(Data for the task):
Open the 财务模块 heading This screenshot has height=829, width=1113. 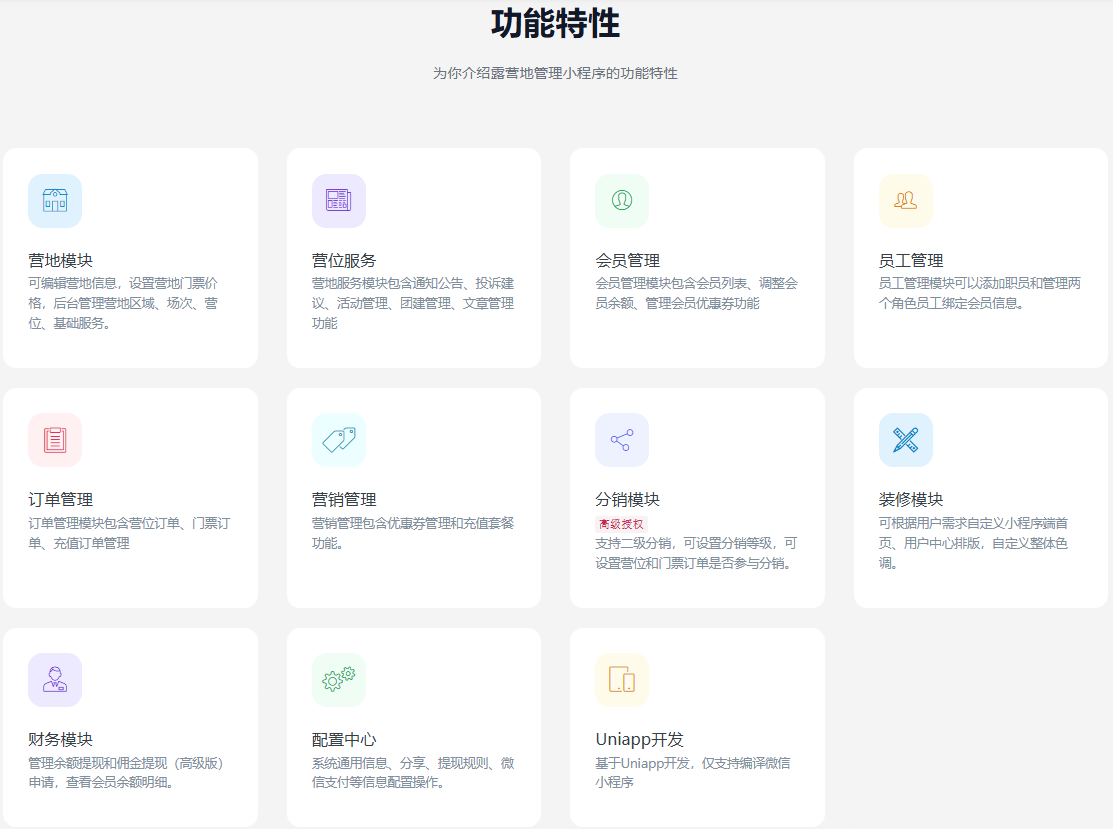pyautogui.click(x=60, y=740)
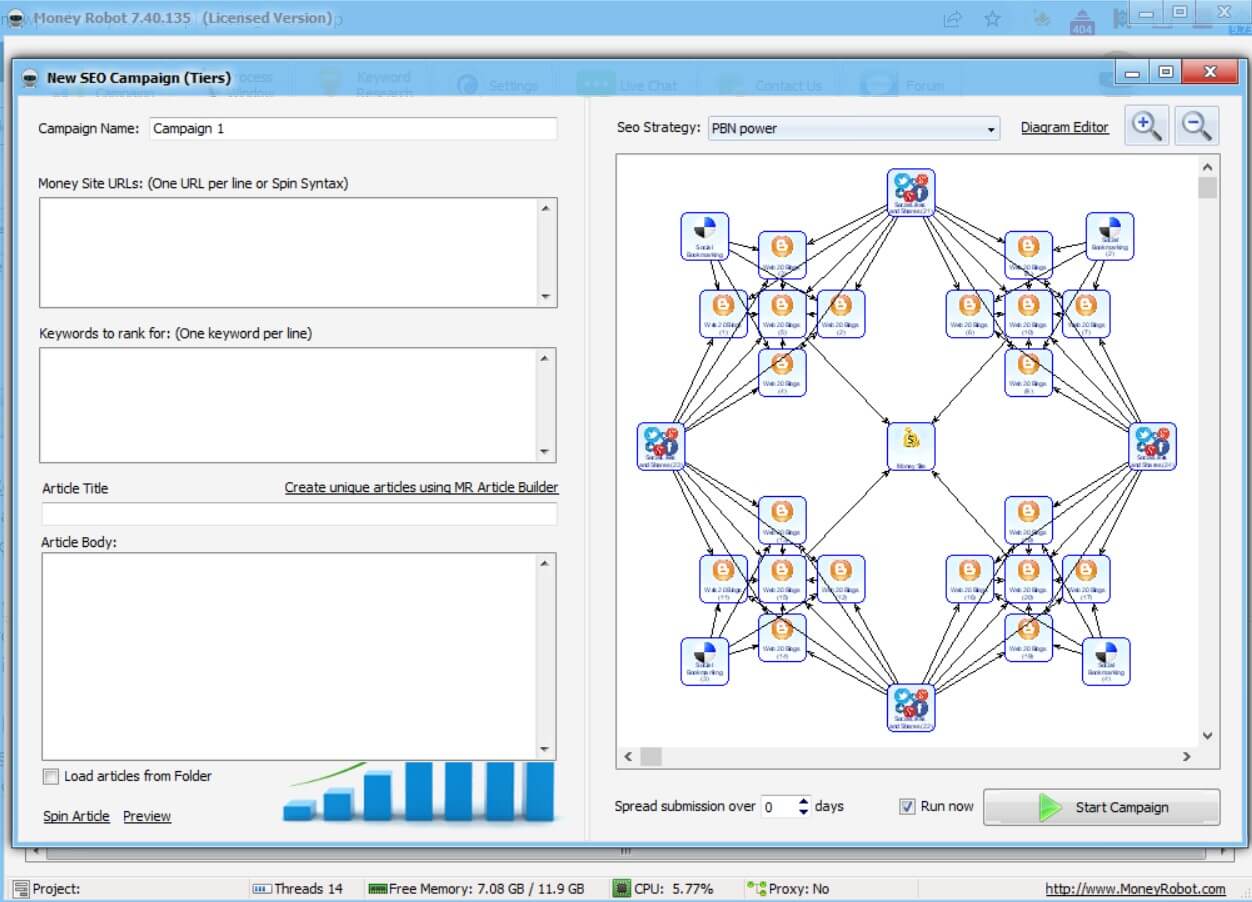Select the bottom-right Social Bookmarking node

pos(1106,661)
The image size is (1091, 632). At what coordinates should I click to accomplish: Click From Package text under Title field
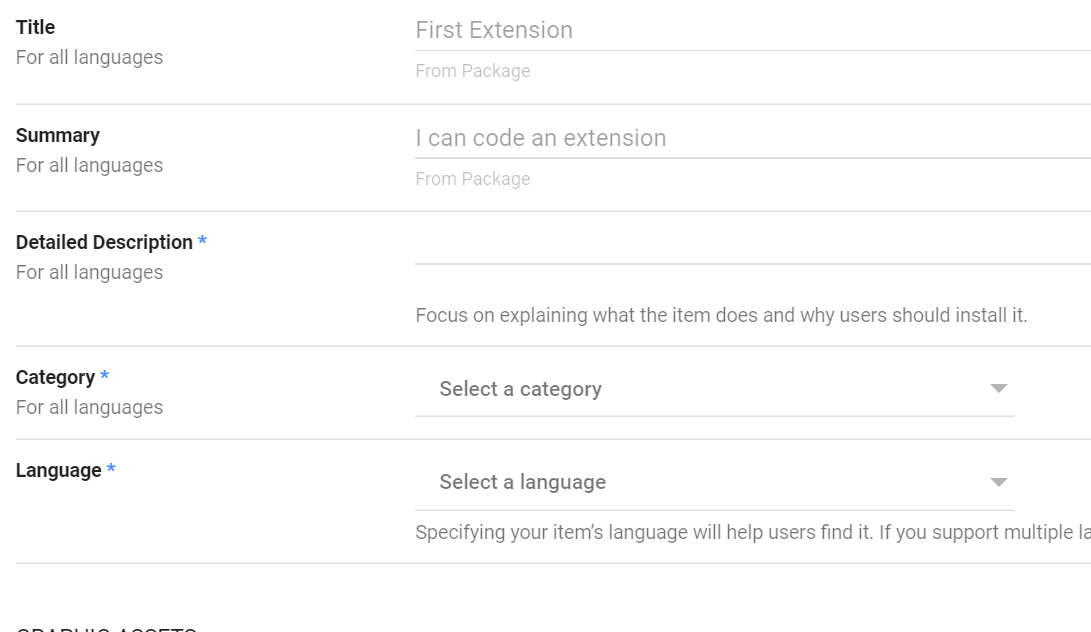pos(473,71)
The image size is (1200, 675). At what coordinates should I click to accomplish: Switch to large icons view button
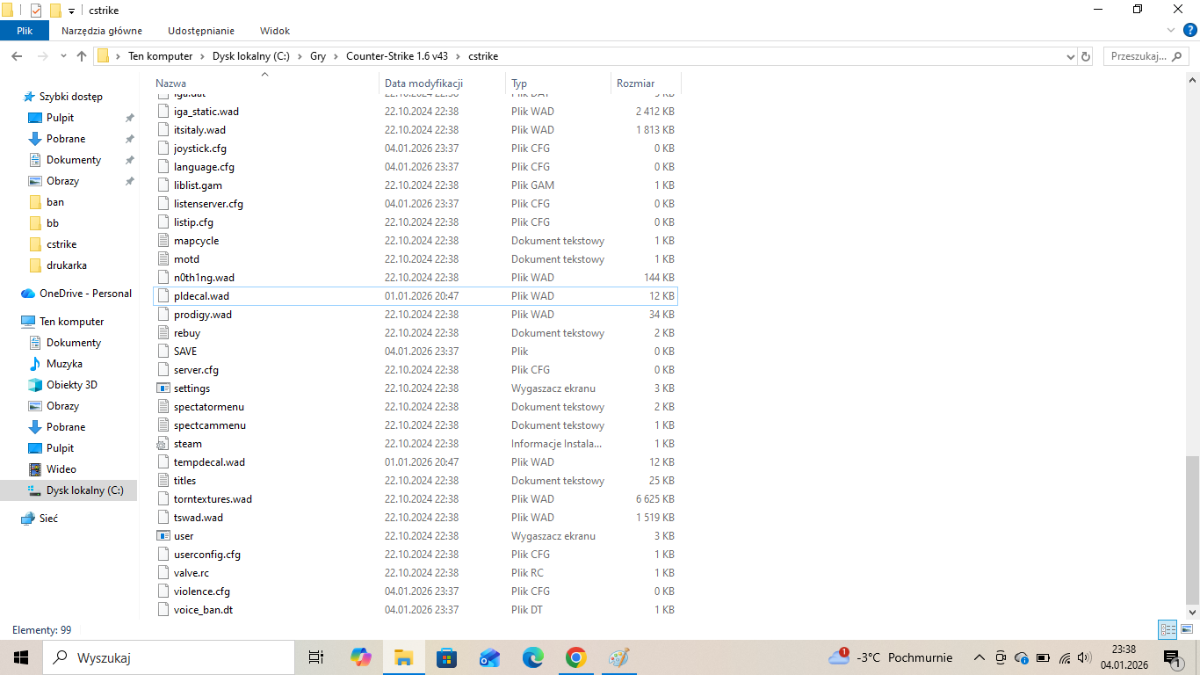pyautogui.click(x=1185, y=630)
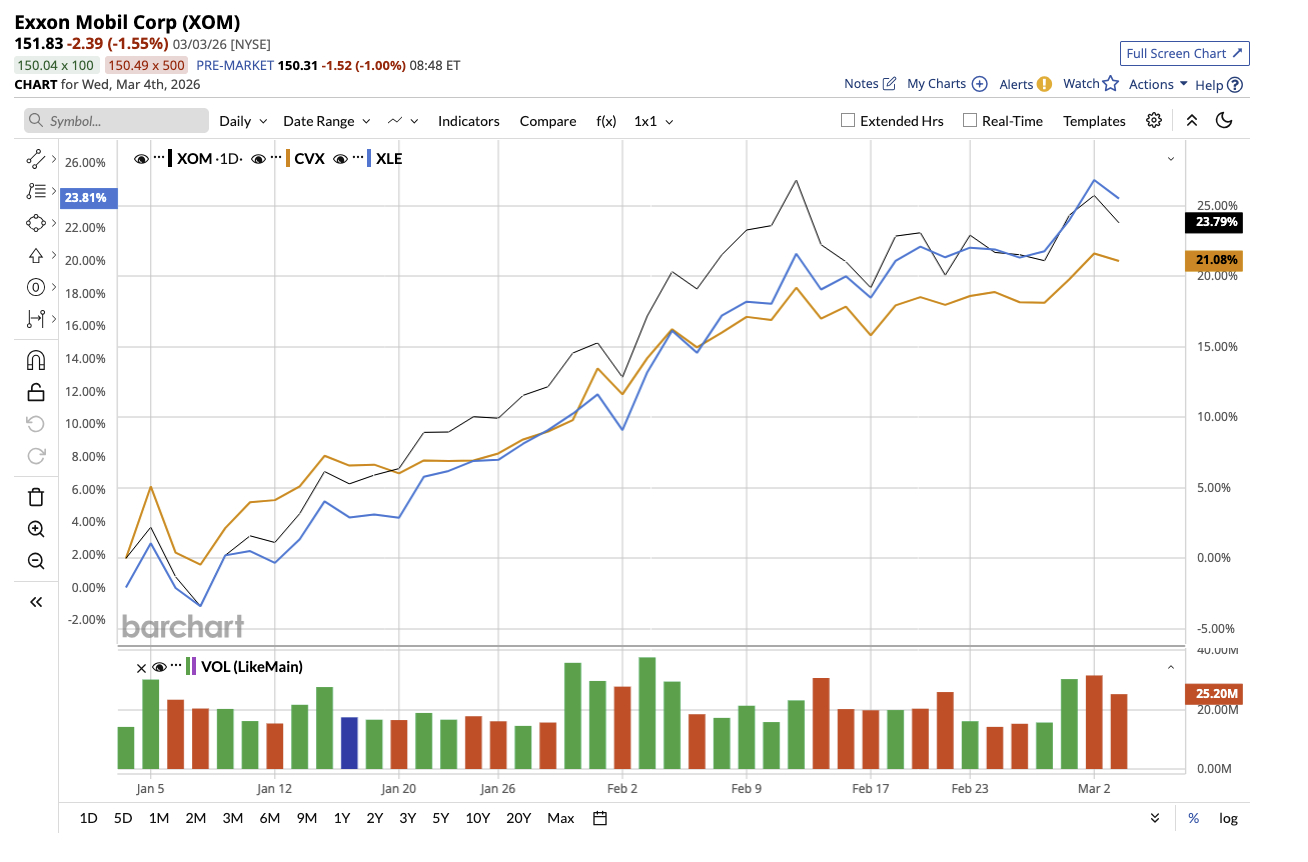Select the shape drawing tool
Image resolution: width=1308 pixels, height=862 pixels.
tap(35, 223)
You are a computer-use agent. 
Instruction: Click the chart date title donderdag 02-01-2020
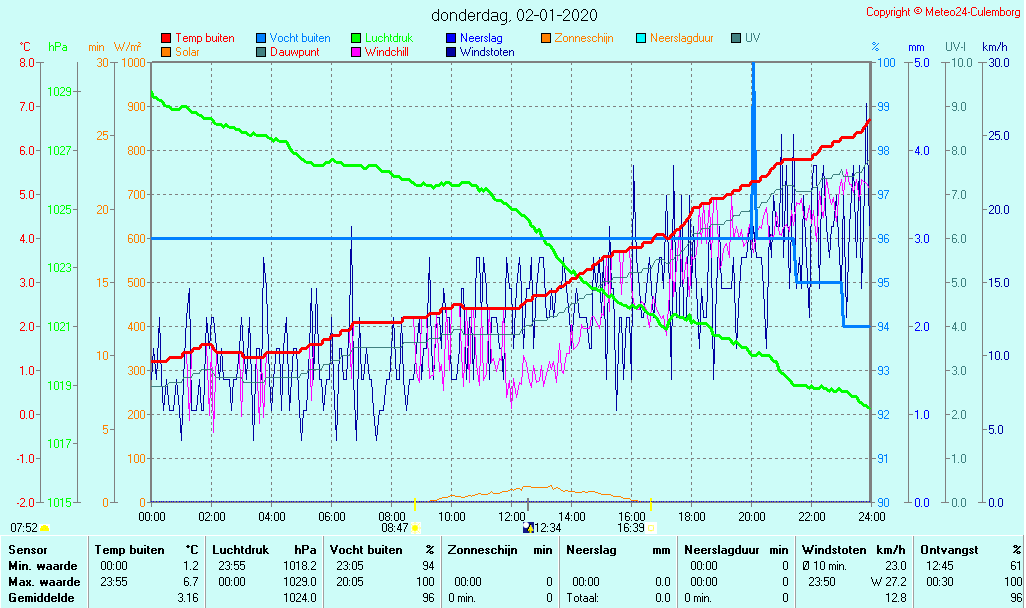pos(514,15)
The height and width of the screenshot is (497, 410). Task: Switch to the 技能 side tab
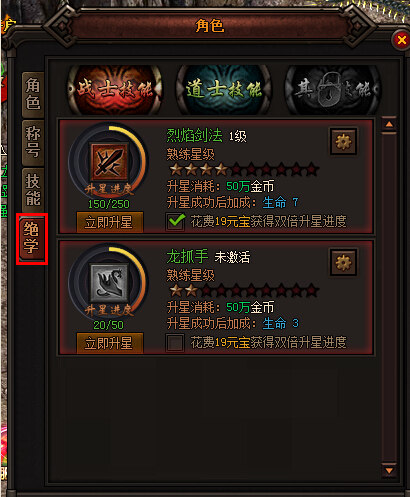point(33,190)
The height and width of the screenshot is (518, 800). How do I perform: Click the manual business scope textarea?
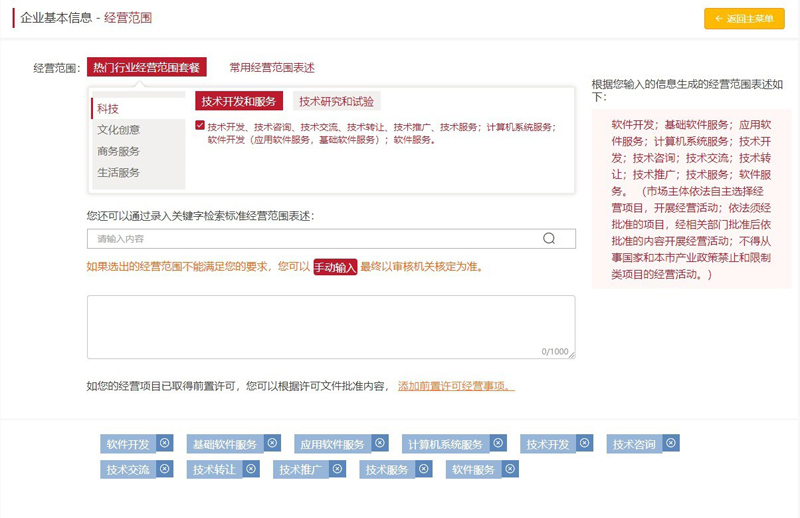coord(330,326)
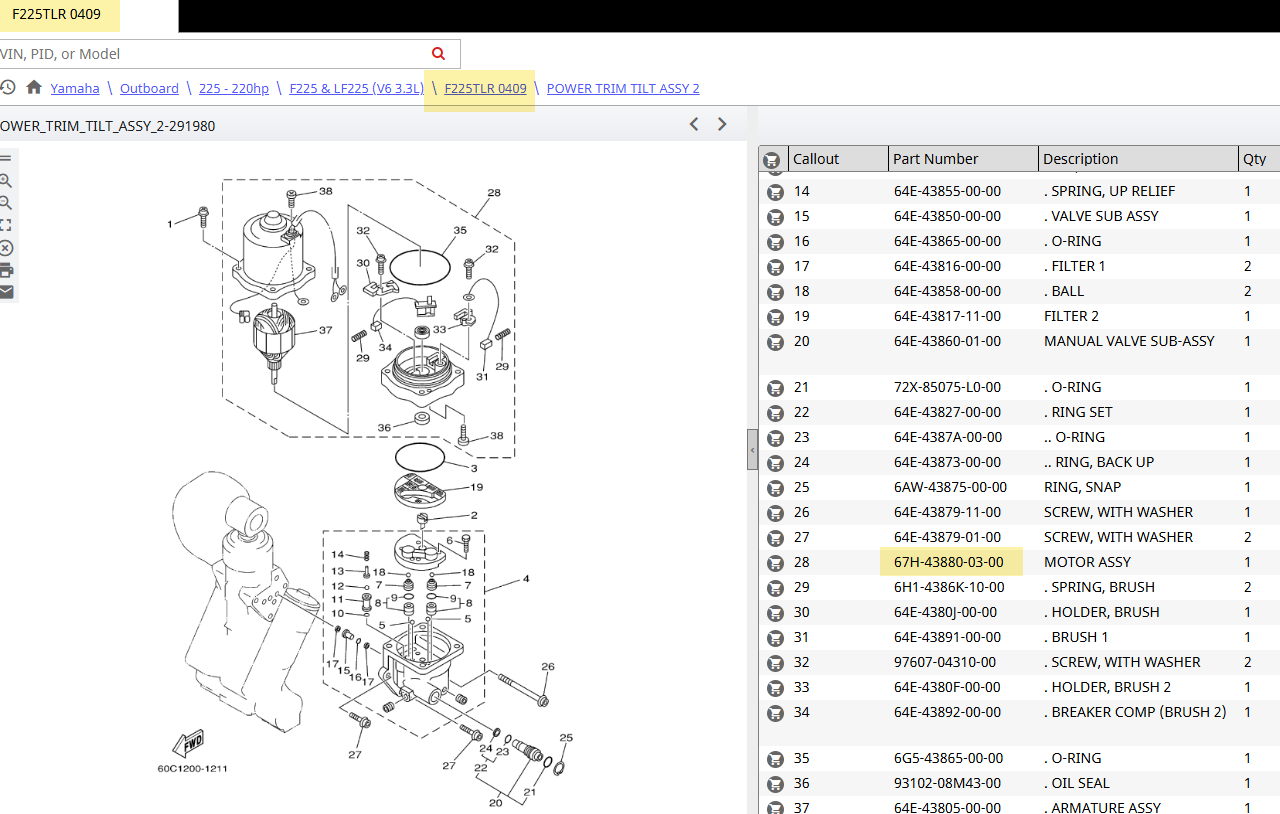Zoom out on the parts diagram

coord(5,203)
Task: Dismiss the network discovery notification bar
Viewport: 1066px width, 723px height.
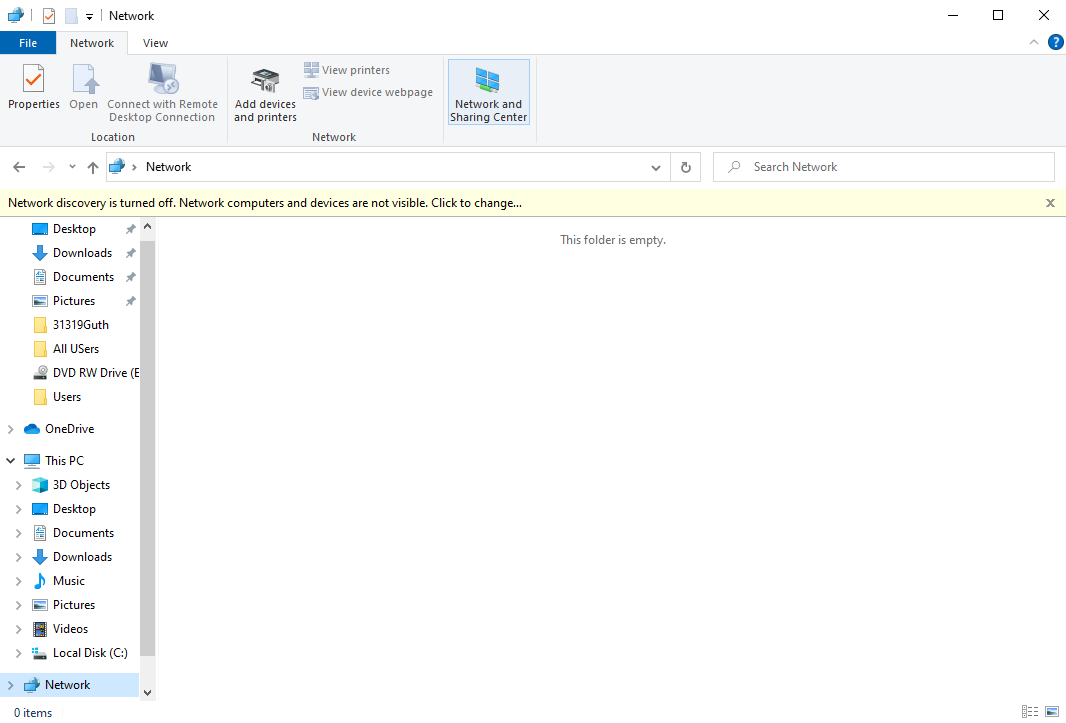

(Task to carry out): From the line that holds "You are a computer-use agent." to the last line of the records, please copy each line exactly and nothing else. Pictures stay out.

(Finished exercise):
You are a computer-use agent. 
Instruction: Click the chart date title donderdag 02-01-2020
pos(514,15)
The height and width of the screenshot is (497, 410). Task: Switch to the 技能 side tab
point(33,190)
The height and width of the screenshot is (518, 800). How do I perform: Click the manual business scope textarea?
coord(330,326)
Zoom out on the parts diagram

coord(5,203)
Task: Dismiss the network discovery notification bar
Viewport: 1066px width, 723px height.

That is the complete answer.